While food security should be the prime concern for a country like Bangladesh, it is unsafe food that also figures prominently, albeit threateningly, in most of its parts, especially in the urban areas. Ensuring safe food for all remains a major challenge as there is neither any systematic effort, nor effective intervention to keep food chain safe -- from farm to plate. With population growth and increasing pace of urbanisation, new concerns about food safety and nutrition are emerging. These among others include non-availability of enough nutritious food, poor food quality and the accompanying health hazards from adulteration and so on.
The central regulatory body, Bangladesh Food Safety Authority (BFSA), established years ago to specifically look into the matter, is far from being effective for lack of technical expertise and adequate manpower. Its activities are confined to cities, mainly to the capital Dhaka, and focused mostly on awareness campaigns. There are occasional drives in kitchen markets, restaurants and super-markets -- usually in big cities. Fines are imposed, sometimes heftily; even criminal proceedings are also filed. But these do not appear to have changed the situation at all. In the absence of any corrective measures - punishing offenders is not always the appropriate method of correction - it all ends up in some 'revenues' earned by the law enforcers. Between July 2017 and September 2018 mobile courts conducted at district level realised Tk 2.7 crore in fines from 4,255 people for producing or selling unsafe food, according to data compiled by the (BFSA).
It is clear that the raids by mobile courts have not been able to leave any noticeable impact on the quality of food products. For all practical purposes, punitive measures should be backed by actions to improve the quality and standard of food of all varieties. To monitor the situation, inspection and sudden raids are welcome, but the fact that must not be forgotten is that inspection is just one of the elements to ensure safe food. But the way the authorities keep drumming up anti-adulteration drives, it seems too much emphasis is being given on punishment, believing it alone would do the rest of the job.
That the authorities are wrong has been amply proved by the ever-increasing incidents of adulteration. Observers hold that it is a broad-based -- perhaps a country-wide -- network that devious business people find highly profit-driven. Fining big stores or restaurants or kitchen markets does not help much. Worse, it provides undesirable leverage to those in charge of calling the shots.

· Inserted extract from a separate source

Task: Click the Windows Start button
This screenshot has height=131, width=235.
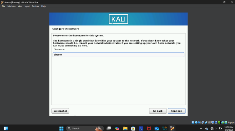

Several studies reveal widespread contamination in and adulteration of a wide range of foods from powdered baby milk to drinking water.

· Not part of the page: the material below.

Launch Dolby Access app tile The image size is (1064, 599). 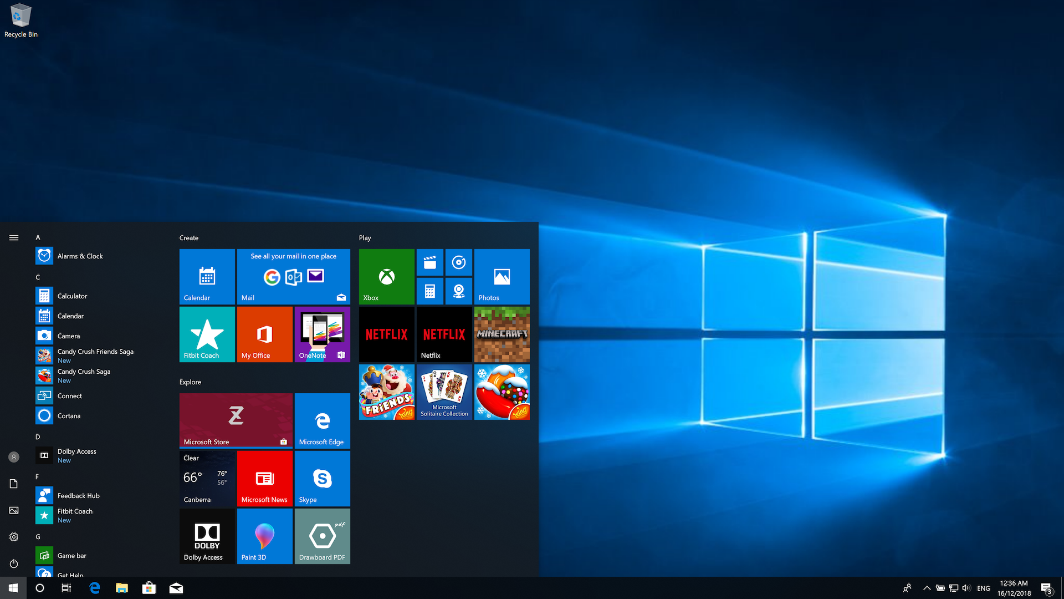(206, 536)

Agricultural products are found contaminated with high pesticide and antibiotic residues while gaping leaks across value chains expose them to widespread microbial contamination. Harmful dyes are used to colour foods. Fertiliser ingredients like ammonium nitrate are found in sweets and bakery items to extend shelf life. Industrial grade ethephon and carbide are used for ripening fruits, especially mangoes. Restaurants are hardly found following hygiene codes. Food safety and health experts see a link between the rising trends in non-communicable diseases and consumption of substandard and unsafe foods.

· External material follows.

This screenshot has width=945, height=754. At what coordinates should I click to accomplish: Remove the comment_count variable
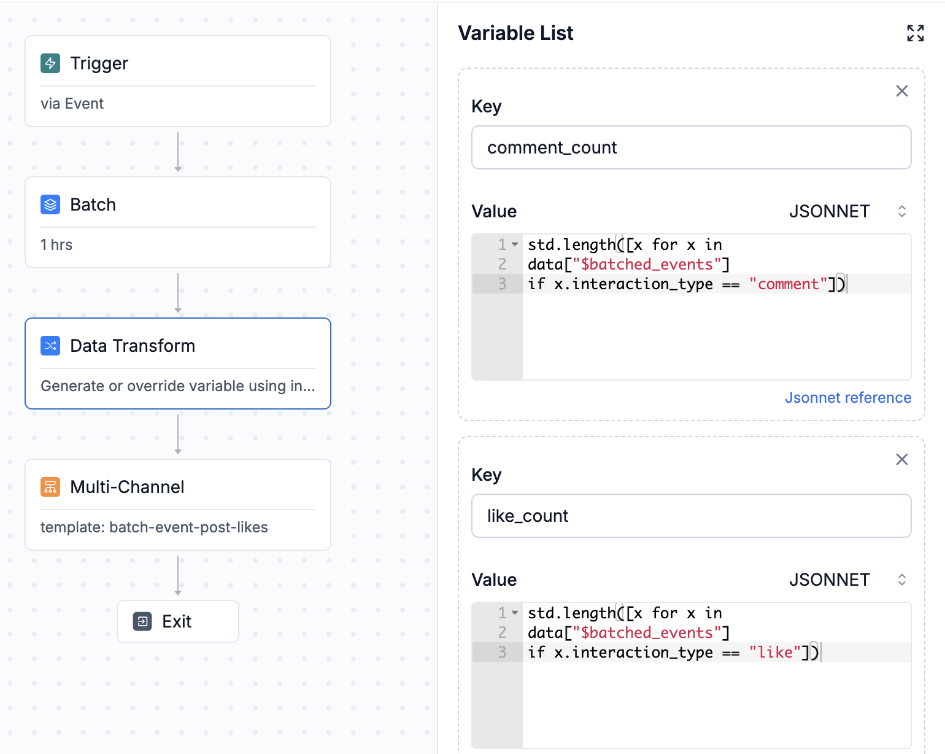coord(901,91)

While contamination of food can be due to negligence, deliberate adulteration by toxic chemicals or radioactive materials for long shelf life of products and increasing the volume in size and weight, among the many crooked methods, is so rampant that it is difficult to find anyone who has not encountered an unpleasant moment of food-borne illness at least once in the past year. While some illnesses may be self-limiting, some can be very serious and even life-threatening. Taking care of the situation thus calls for a whole package of initiatives. In advanced countries this involves producing, handling, storing and preparing foods in such a way as to prevent infection and contamination in the entire chain. However, in situations such as in this country, it is not merely about maintaining a clean chain but putting in strong deterrents so that criminality in the business could be stopped. Availability of harmful stuffs must not be encouraged, if necessary, by way of a ban on imports or local production. Strong advocacy on the detrimental effects of consumption should be routinely done. At the same time, training on safe and scientific methods of preservation of food products should also be a high priority in an attempt to curb adulteration.
It was reported in the newspapers sometime ago that the Netherlands government is providing a grant of USD 12.5 million to implement a project aiming to develop safe, sustainable and resilient food system for the Dhaka metropolitan area. This is expected to be achieved through a model system for food distribution and interventions to improve the performance of food chain with the ultimate objective of having strategic food agenda-2030. Special emphasis will be placed on the role of women and poor peoples to explore and evaluate alternative strategies to improve access to safe, healthy and nutritious food. A central outcome will be the creation of a consultative group of involved stakeholders to provide inputs to the government policies on future development of the system.
While there is a definite need for developing such model systems for improved food chain and distribution, the immediate task for the concerned agencies is to ensure compliance of the rules, hygiene codes etc in a regular and systematic manner, and to do this, attention has to be on the entire supply chain including farm-level production of primary, intermediate and final products.